Comment 352 for bug 986724

Revision history for this message
In , lv.zheng (lv.zheng-linux-kernel-bugs) wrote :

(In reply to Kieran Clancy from comment #241)
> Created attachment 157601 [details]
> dmesg on linux-next without quirk showing EC working before but not after
> triggering bug
>
> (In reply to Lv Zheng from comment #240)
> > Hi, Kieran
> >
> > Can you:
> > 1. use current linux-pm/linux-next branch
> > 2. enable EC debugging
>
> Is it enough to just uncomment the #define DEBUG?

Yes.

> > 3. disable quirk
>
> Is it enough to prevent EC_FLAGS_CLEAR_ON_RESUME from being set? Is this
> what you meant?

Yes.

> > 4. trigger the bug
> > 5. capture the dmesg right after resume
> > 6. upload the dmesg here
>
> See attached. I annotated the dmesg with a few extra > /dev/kmsg lines
> starting with 'KC'. They are:
>
> [ 107.787915] KC just booted and logged in
> [ 137.240937] KC screen close/open works as intended
> [ 203.943414] KC about to suspend, but not trigger bug this time
> [ 226.584995] KC back from suspend
> [ 265.000194] KC screen close/open works as intended
> [ 298.608956] KC AC change detected as intended
> [ 318.874279] KC about to suspend and trigger bug
> [ 348.834217] KC back from suspend
> [ 374.777099] KC screen open/close not detected
> [ 398.000040] KC AC change not detected
> [ 425.733615] KC about to manually clear EC events with script
> [ 442.663539] KC EC events cleared
> [ 469.766095] KC AC change detected again
> [ 496.219180] KC screen open/close detected again

Great information!
Thanks.

> So between 0 and 318 you can see the EC operating as intended including one
> suspend cycle.
>
> After 318 I trigger the bug (by unplugging AC a bunch of times), and after
> that you can see that there is nothing at all logged when I either closed
> the screen or unplugged AC.
>
> At 425 I manually simulated the quirk by sending 0x84 EC command queries and
> reading the data until the data is 0x00 using Juan Manuel's userspace
> program.
>
> After that, EC events are detected properly again.

Great test cases!
Thanks.

> My analysis is below:
>
> After the bug is triggered, SCI_EVT=1 is set just ONE time, immediately
> after resume:
>
> [ 337.319012] ACPI : EC: EC_SC(R) = 0x28 SCI_EVT=1 BURST=0 CMD=1 IBF=0 OBF=0
>
> It does not seem as though we ever handle this event properly though.
> Namely, there seems to be no corresponding "EC_SC(W) = 0x84". There is a
> couple of "EC_DATA(W) = 0x84" but I'm pretty sure these are totally
> different?

This is a bug, in ec_poll(), there is no code to check SCI_EVT.
And event will thus be lost.

I think this has been fixed in the ec-flush6.patch.
+out:
+ if (status & ACPI_EC_FLAG_SCI &&
+ (!t || t->flags & ACPI_EC_COMMAND_COMPLETE))
+ __acpi_ec_set_event(ec);

We will have this flag checked in the advance_transaction.
So you won't see this with ec-flush[1-6].patch applied.
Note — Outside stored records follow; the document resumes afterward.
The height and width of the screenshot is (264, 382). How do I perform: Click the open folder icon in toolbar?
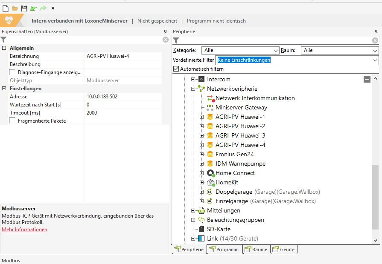click(15, 8)
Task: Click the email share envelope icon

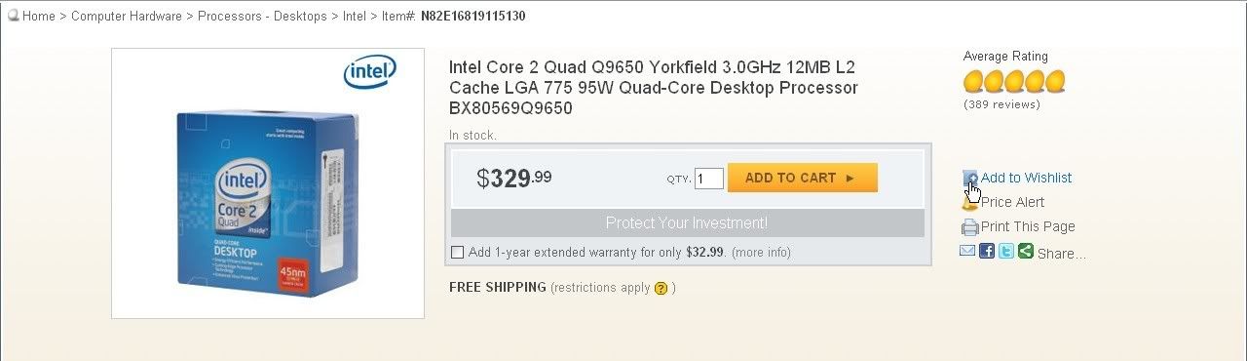Action: 967,252
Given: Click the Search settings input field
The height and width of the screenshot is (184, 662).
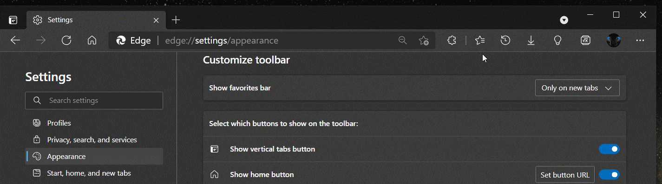Looking at the screenshot, I should (94, 101).
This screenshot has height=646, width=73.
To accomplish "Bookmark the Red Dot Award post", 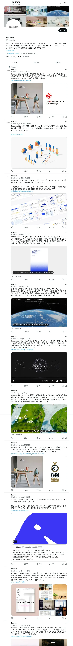I will tap(63, 117).
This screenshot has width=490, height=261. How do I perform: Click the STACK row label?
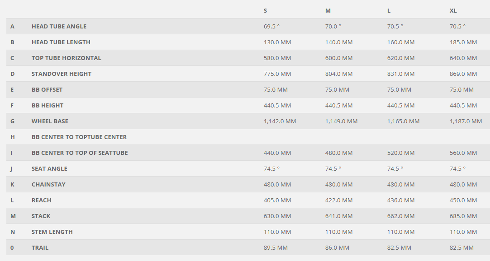click(x=41, y=216)
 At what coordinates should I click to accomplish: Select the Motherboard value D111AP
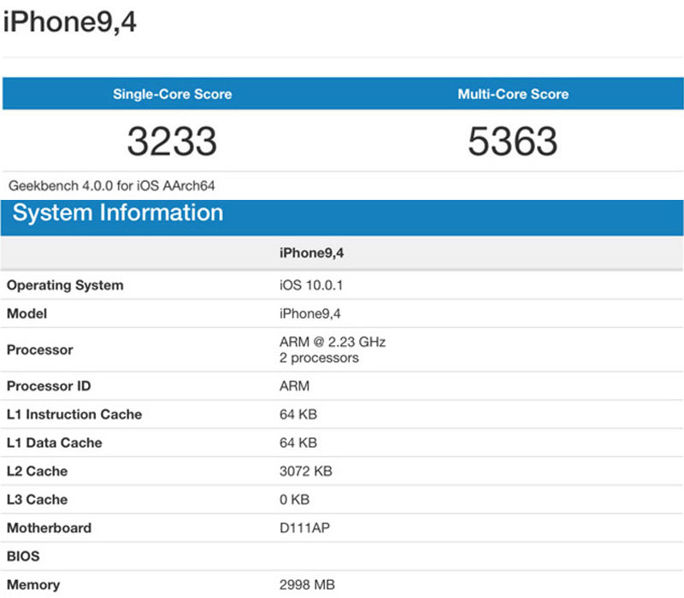[x=304, y=528]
> Further testing shows that this SCI_EVT=1 happens for the first resume after
> the bug is triggered, but not for the second or subsequent resumes.
>
> That means that we are still going to need a wakeup quirk because if for
> some reason we fail to clear the EC state before the next suspend, we will
> never get another SCI_EVT=1 (even after a power cycle, I believe).
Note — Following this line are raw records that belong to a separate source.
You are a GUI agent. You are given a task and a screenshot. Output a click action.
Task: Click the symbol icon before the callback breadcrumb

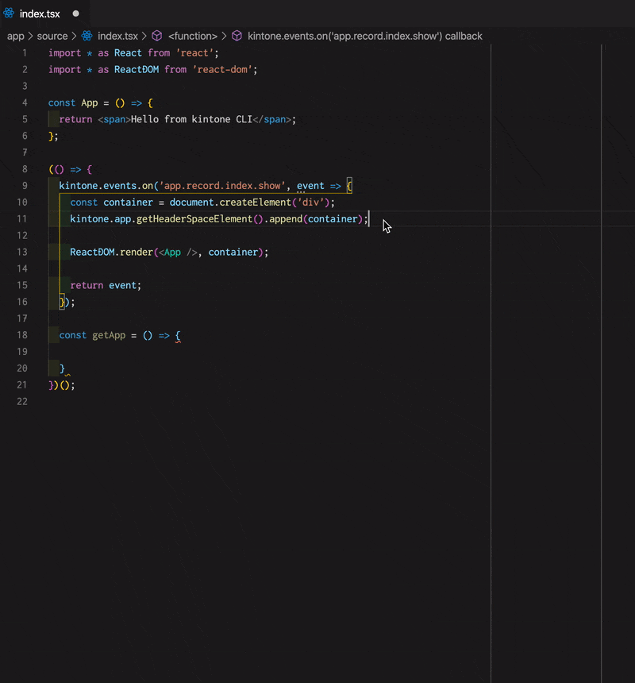[x=237, y=36]
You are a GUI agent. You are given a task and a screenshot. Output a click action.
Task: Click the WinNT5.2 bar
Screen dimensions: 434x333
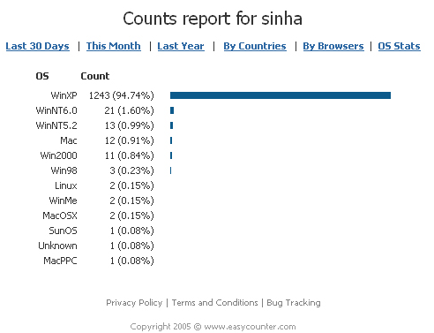coord(171,125)
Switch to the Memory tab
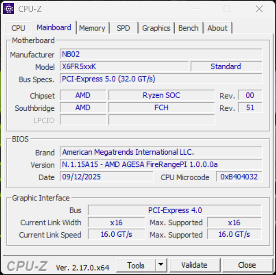276x275 pixels. [x=92, y=28]
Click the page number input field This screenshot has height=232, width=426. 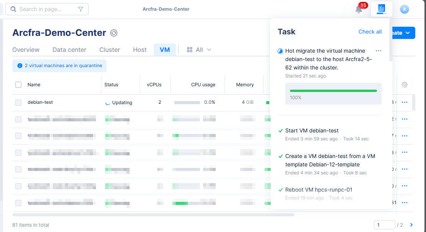[x=384, y=225]
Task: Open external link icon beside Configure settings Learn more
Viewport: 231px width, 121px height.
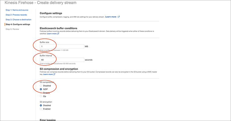Action: [x=119, y=17]
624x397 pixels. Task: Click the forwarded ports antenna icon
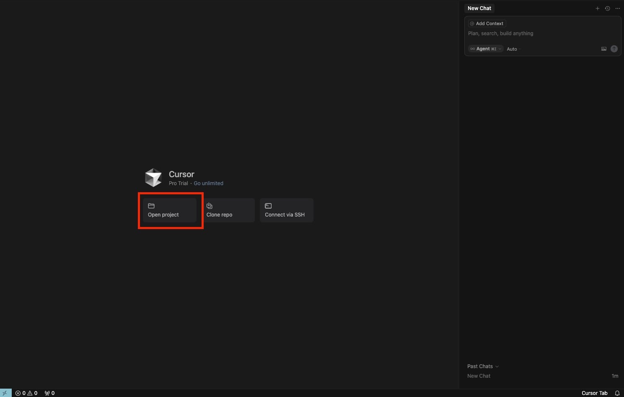[x=49, y=393]
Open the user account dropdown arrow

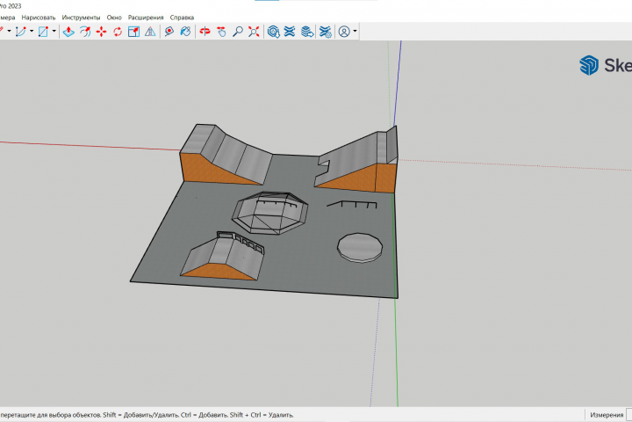[x=355, y=32]
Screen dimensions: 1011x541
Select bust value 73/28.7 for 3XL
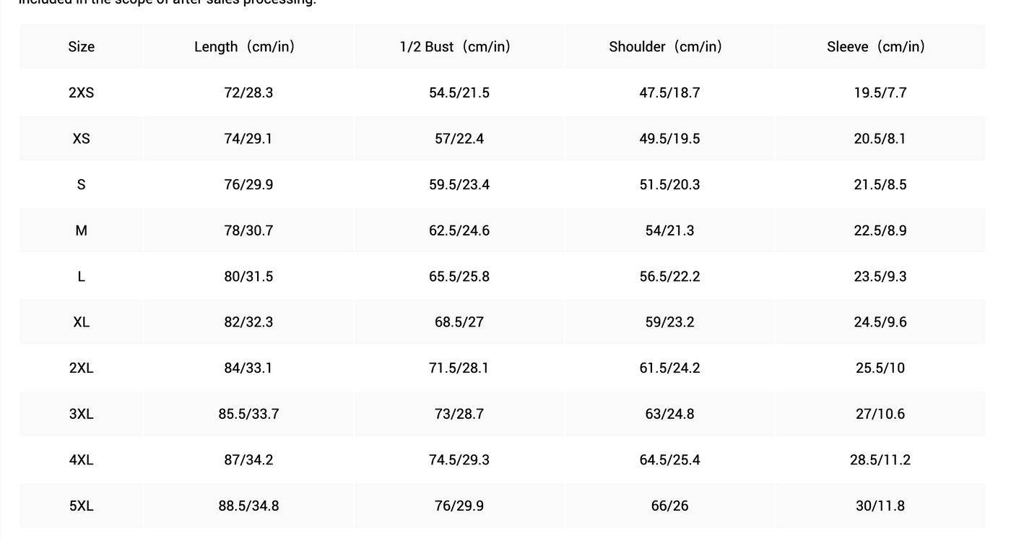click(459, 414)
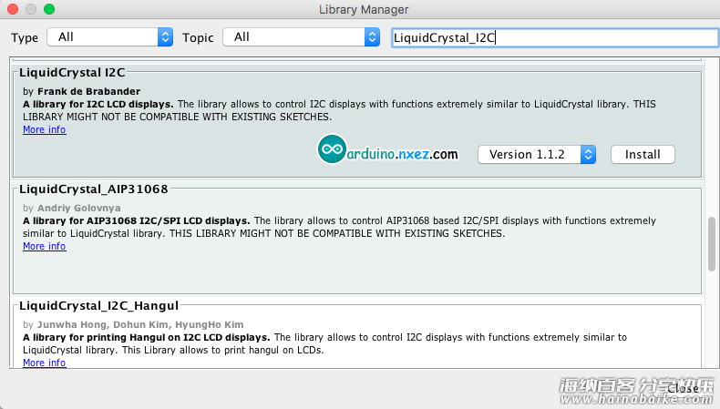
Task: Select the LiquidCrystal I2C library entry
Action: tap(357, 122)
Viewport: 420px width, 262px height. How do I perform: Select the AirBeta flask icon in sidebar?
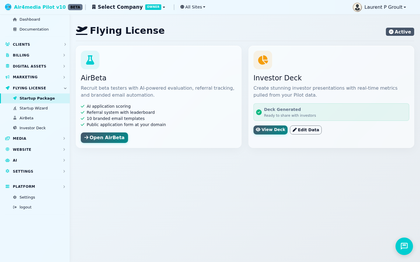pos(15,118)
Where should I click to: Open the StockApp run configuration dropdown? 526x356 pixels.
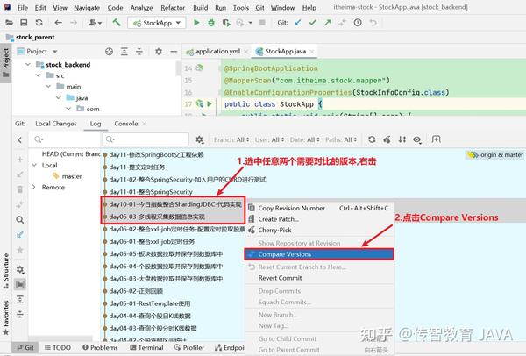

Yes, I think this is required.
What I'm going to do is to add a flag "EC_FLAGS_EVENT_DRAINED" in the driver.
It is cleard after boot/resume and when SCI_EVT=1 is detected.
When it is cleared, QR_EC will be continously issued until 0x00 is returned.
After seeing 0x00, it will be set again to indicate events have been drained.
I'll make this piece of code as Samsung specific quirk for now.

Thanks and best regards
-Lv